Answer: No, because there was no stipulation regarding future properties or their fruits. b. Same as (a) except that in the contract, it was stipulated that all properties subsequently acquired would belong to the partnership. Answer: The land acquired as salary as well as its fruits will belong to the firm; but the land acquired later by inheritance will not to the firm; but the land acquired later by inheritance will not belong to the partnership since this cannot be stipulated upon (Art. 1780). The fruits of the

inherited land will go to the firm because said fruits may be considered as properties subsequently acquired, and there is no prohibition to stipulate on fruits, even if the fruits be those of properties acquired later on by inheritance, legacy or donation. PROBLEMS ON ALL PROFITS a. In a universal partnership of all profits, A contributed the use of his car. At the end of the partnership, should the car be returned to him? ANS: Yes, because the naked ownership had always been with him and upon the end of the usufruct, full ownership reverts to him. Remember that only its use had been previously contributed. b. A and B entered into a universal partnership of profits. Subsequently, A won 1st prize in the sweepstakes. Will the money belong to the partnership? ANS: No, because it was not acquired by industry or work. c. A and B entered into a universal partnership of all profits. Subsequently A became a professor at the Ateneo. Will As salary belong to the partnership? ANS: Yes, even though no stipulation was made on this point because after all the salary was acquired by As industry or work during the existence of the partnership (Art. 1780, par. 1). Such profit belongs therefore to the firm as a matter of RIGHT. Of course had there been a stipulation that such salary would be excluded, the stipulation would be valid. d. A and B entered into a universal partners of all profits. Later A purchased a parcel of land, Will the fruits of the said land belong to the partnership?

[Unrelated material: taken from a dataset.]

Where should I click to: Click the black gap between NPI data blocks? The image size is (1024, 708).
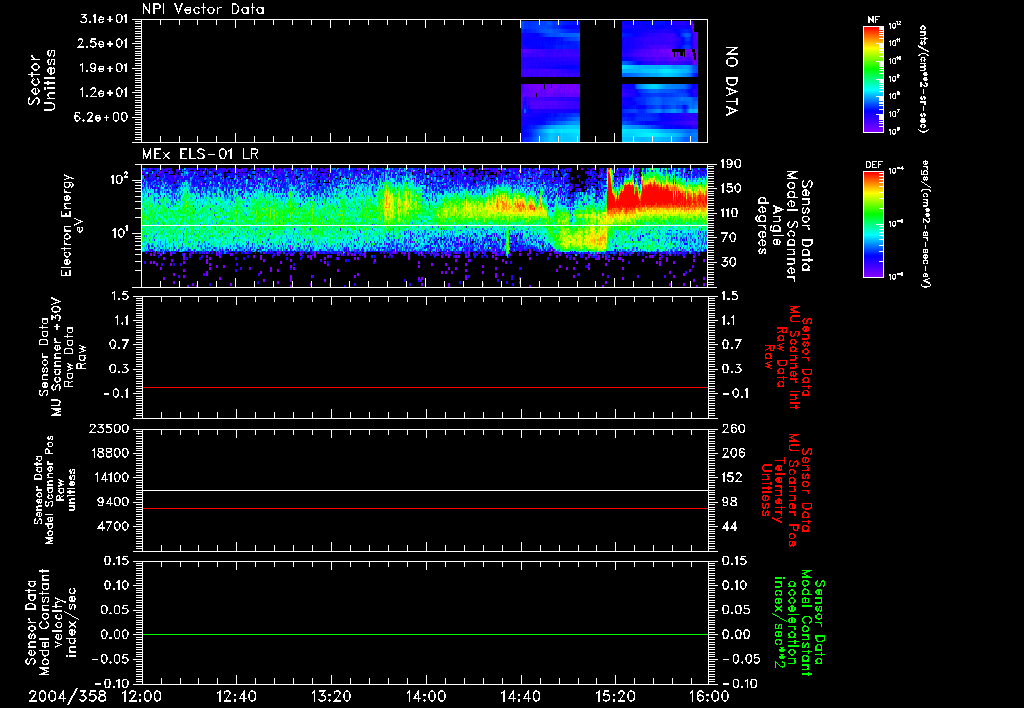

ANS: As a rule, NO, because the usufruct (use and fruits) granted to the firm under Art. 1780, par. 2 refers only to that of the property possessed by the partners at the time of the celebration of the contract. It follows that fruits of after acquired property do not belong to the firm as a matter of right. However, it would be valid to stipulate that the usufruct of after-acquired properties would belong to the partnership.